Article >>
IndustryTop Story October 23, 2008 By Alfred Branch, Jr., Jane Cohen & Bob Grossweiner
As the U.S. economy continues to stumble, and the company’s plan to cut about 300 jobs still hanging in air, Ticketmaster, the nation’s largest ticket company, today announced it is acquiring a controlling equity interest in industry powerhouse Irving Azoff’s Front Line Management.
Ticketmaster is using the move to change its name to Ticketmaster Entertainment and launch a broadside assault into the artist management industry dominated by its rival Live Nation. Ticketmaster is installing Azoff as CEO of the newly named company, replacing Sean Moriarty at the top, but Moriarty will remain as president of Ticketmaster Entertainment and will be CEO of Ticketmaster.
The deal could have some impact on Live Nation’s soon-to-be-launched ticketing initiative and how Live Nation will fare in scooping up prime Ticketmaster clients. Live Nation will start its own ticketing operation in 2009 in the venues it owns and in its House of Blues franchise in 2010, and the company will also handle ticketing for hundreds of venues operated by SMG and for New York’s Roseland Ballroom, both of which are currently Ticketmaster clients.

Given instruction 1 >>
In the Ticketmaster article, why does Live Nation's plan to handle ticketing for SMG venues and the Roseland Ballroom count as scooping up Ticketmaster clients?
Given instruction 2 >>
According to the Ticketmaster article, who will serve as CEO of the newly named Ticketmaster Entertainment?
Given instruction 3 >>
Carry on the article about Ticketmaster's deal for Front Line Management from its last sentence.

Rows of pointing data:
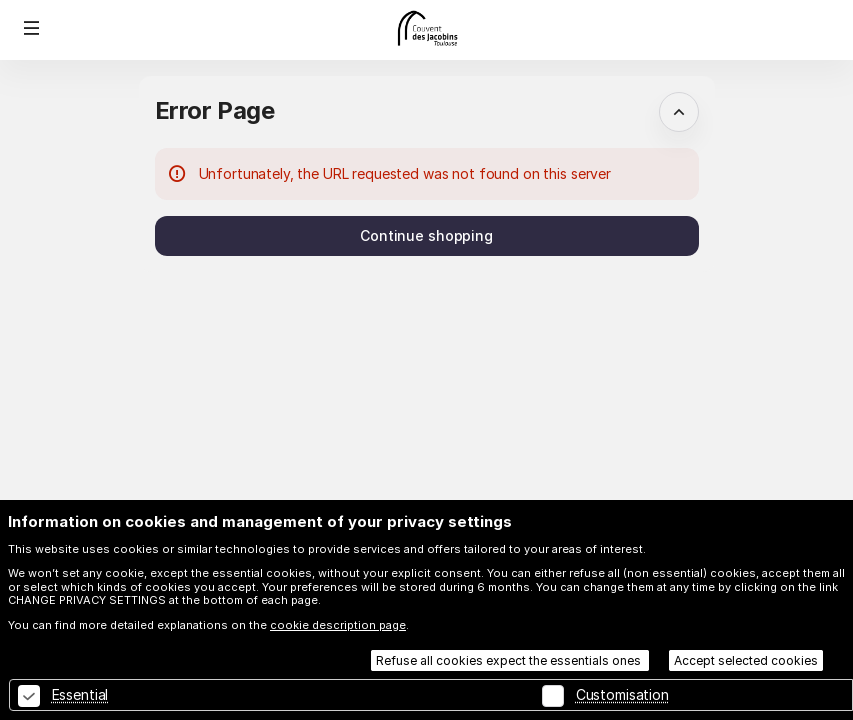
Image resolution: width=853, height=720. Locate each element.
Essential (80, 694)
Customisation (622, 694)
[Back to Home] (427, 30)
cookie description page (338, 625)
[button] (32, 28)
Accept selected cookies (746, 660)
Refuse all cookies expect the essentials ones (510, 660)
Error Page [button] (215, 110)
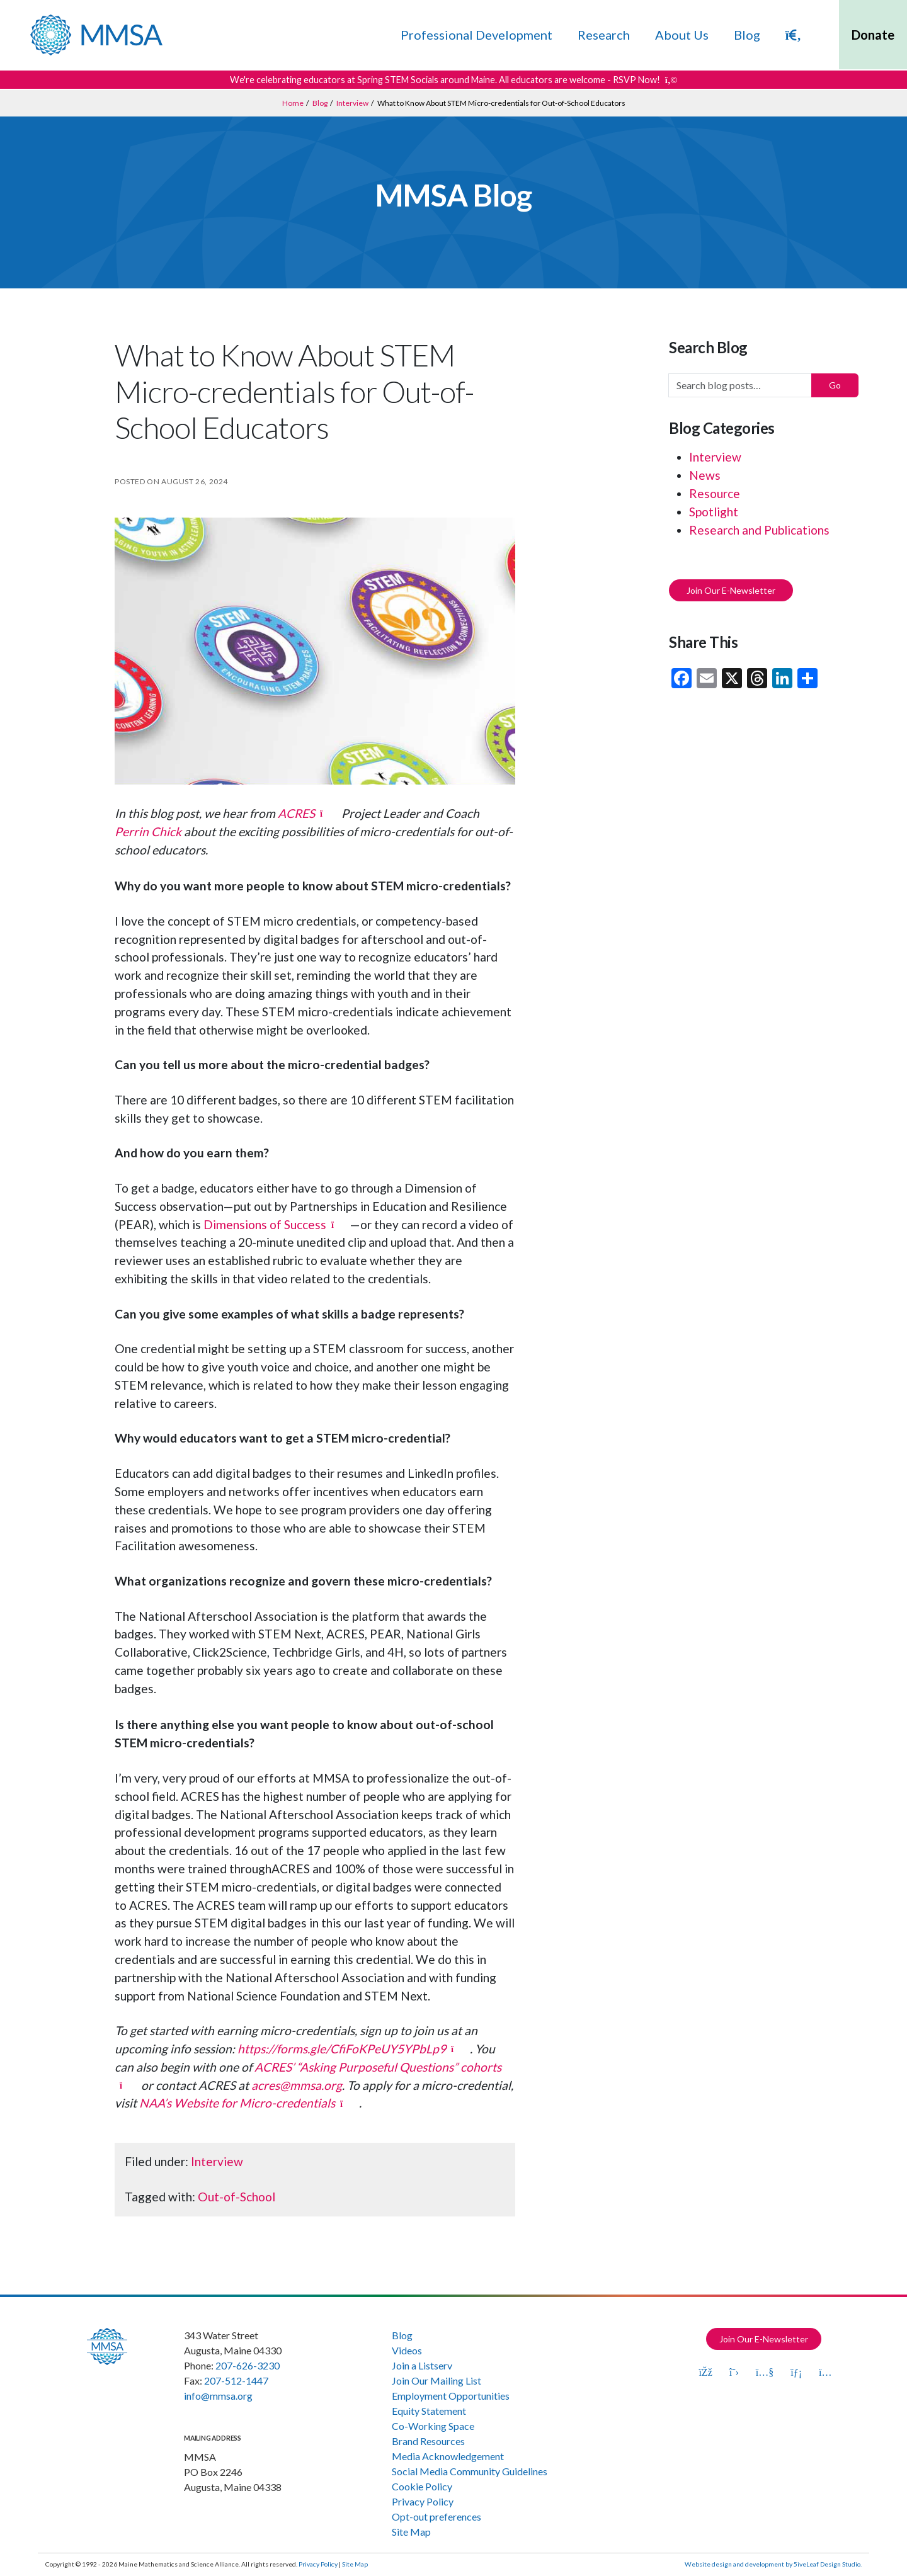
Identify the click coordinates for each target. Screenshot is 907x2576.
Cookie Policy (422, 2486)
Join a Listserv (422, 2365)
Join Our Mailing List (436, 2380)
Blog (747, 34)
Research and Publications (759, 530)
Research (604, 34)
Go (835, 385)
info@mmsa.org (218, 2396)
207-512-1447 (236, 2380)
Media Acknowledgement (448, 2456)
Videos (407, 2350)
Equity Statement (429, 2411)
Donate (873, 34)
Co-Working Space (433, 2426)
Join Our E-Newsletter (731, 590)
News (705, 475)
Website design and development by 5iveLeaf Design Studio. (773, 2564)
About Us (682, 34)
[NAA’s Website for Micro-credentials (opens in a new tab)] (249, 2103)
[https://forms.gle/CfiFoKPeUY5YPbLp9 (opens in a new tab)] (353, 2048)
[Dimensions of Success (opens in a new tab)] (276, 1224)
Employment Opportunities (451, 2396)
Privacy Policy (423, 2501)
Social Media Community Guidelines (469, 2471)
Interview (217, 2161)
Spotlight (713, 511)
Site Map (411, 2532)
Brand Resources (428, 2441)
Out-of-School (236, 2196)
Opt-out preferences (436, 2516)
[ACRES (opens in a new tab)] (308, 813)
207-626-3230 (247, 2365)
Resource (714, 493)
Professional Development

Exercise output 1 >>
Both SMG, which operates hundreds of venues, and New York's Roseland Ballroom are currently Ticketmaster clients. When Live Nation takes over their ticketing, that business moves away from Ticketmaster.

Exercise output 2 >>
Irving Azoff will be CEO, replacing Sean Moriarty at the top.

Exercise output 3 >>
But with Ticketmaster’s addition of Azoff, now venue operators will have to take into account the impact of Azoff and Ticketmaster, especially in major markets where there is more than one comparable venue. During the summer months, Live Nation typically tries to route its tours through its amphitheaters, but has to utilize arenas in the off season, which usually have contracts with Ticketmaster. It is possible that venues used to have to think that if they stayed with Ticketmaster, Live Nation may try to bypass the venue or even the market. But now, venues will have to analyze if going with Live Nation Ticketing could cause Azoff to bypass that venue with his acts.
All of this jockeying for position comes at a time when the ticket industry is collectively holding its breath over what impact the slowing economy will have on the primary and secondary ticket markets.
During the summer, Ticketmaster announced that it was planning to cut $35 million from its operations, which foreshadowed this week’s move to fire 300, or about 5 percent of its worldwide workforce. Despite the previously mentioned intentions, news of the layoffs hit the industry hard. Ticketmaster stock (symbol: TKTM) was trading under $11 per share at about 1:15pm today, October 23, as news of the Azoff deal offered no immediate bounce to the stock. In fact, shares had dropped more than 2 percent on the news. See ticker below.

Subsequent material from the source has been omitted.